====== Passage given
Eckerle v. Wood

Decision Date10 June 1902
Citation69 S.W. 45,95 Mo.App. 378
PartiesFREDK. N. ECKERLE, Plaintiff, v. AUGUSTUS M. WOOD et al., Defendants
CourtMissouri Court of Appeals

WRIT DENIED.

Preliminary rule discharged and judgment directed for defendants.

Geo. D Reynolds for petitioner.

(1) This is a proceeding to obtain a writ of prohibition to forbid the taking of depositions by defendant, Augustus M Wood, a notary public in the city of St. Louis, Missouri. Summing up sections 74-77, it is apparent that they provide a summary mode for the discovery of assets--that procedure, in the first instance, under these sections is within the exclusive jurisdiction of the probate court, goes without saying. It is further apparent that, in that court, the issue is upon the written interrogatories and the answers, in writing, thereto, and it is too plain for argument that under section 75, the examination of all witnesses is to be on written interrogatories, answered in writing by the parties to be examined. I confess I do not know how to argue such a proposition as is involved in departing from the statute and taking the testimony of witnesses by deposition or orally, and am satisfied to submit the case, on behalf of the petitioner, on the facts and the statute. I will add, however, inasmuch as this is a proceeding for prohibition, that, if the probate court has no jurisdiction in this matter, manifestly a notary public, whose power must be referable to that of the court in which the case is pending, could have no jurisdiction to subpoena witnesses or compel their attendance or take their examination orally. Most certainly, with the jurisdiction of the court challenged, the case was in no condition whatever for the taking of depositions in it, even if depositions can be taken in a case of this kind. The alternative writ should be made absolute. Green case, 86 Mo.App. 216. (2) This proceeding in the probate court is not a "suit pending" in a court of this State, within the purview of section 2877, Revised Statutes 1899. This is a summary proceeding, meaning by that, proceedings "which are of an immediate, speedy, or peremptory nature." 24 Am. and Eng. Ency. (1 Ed.), p. 487; see note 2, page 498, where it is said: "It has been said that a special statutory proceeding, summary in its nature and in derogation of the common law, must conform to the method of procedure prescribed by the statute, or the jurisdiction will fail to attach, and the proceeding will be coram non judice."
============
**What needs to be done:**
Summarize the Eckerle v. Wood excerpt in two sentences. Answer from the Eckerle v. Wood excerpt alone.
====== Provided material
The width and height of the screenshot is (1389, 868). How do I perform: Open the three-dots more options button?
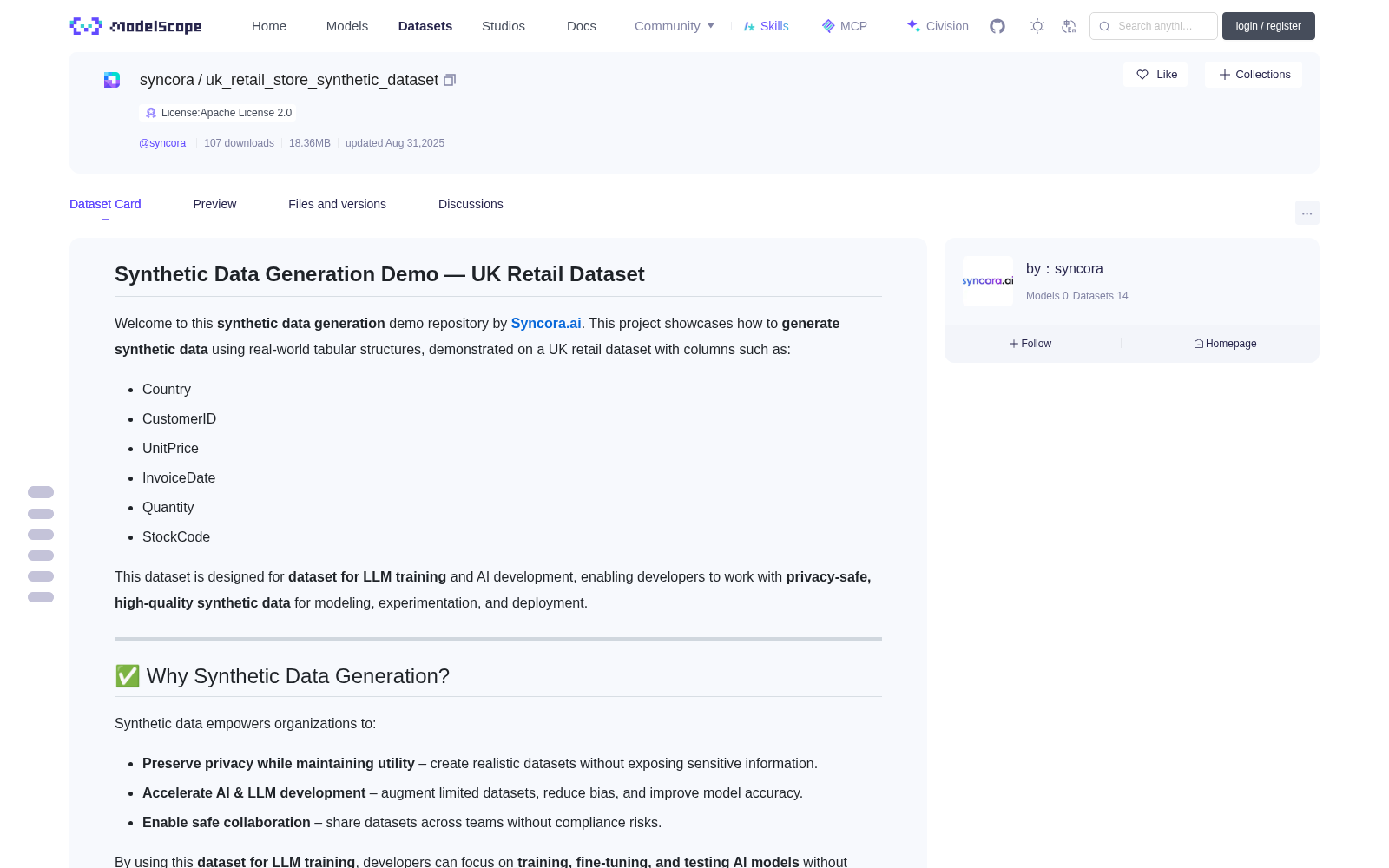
============
**Exercise solution:**
In Eckerle v. Wood, decided by the Missouri Court of Appeals on 10 June 1902, the petitioner sought a writ of prohibition to forbid the taking of depositions by Augustus M. Wood, a notary public in St. Louis, but the writ was denied and judgment was directed for the defendants. Counsel for the petitioner argued that sections 74-77 provide a summary mode for the discovery of assets in which witnesses must be examined on written interrogatories answered in writing, and that this proceeding in the probate court is not a "suit pending" under section 2877, Revised Statutes 1899.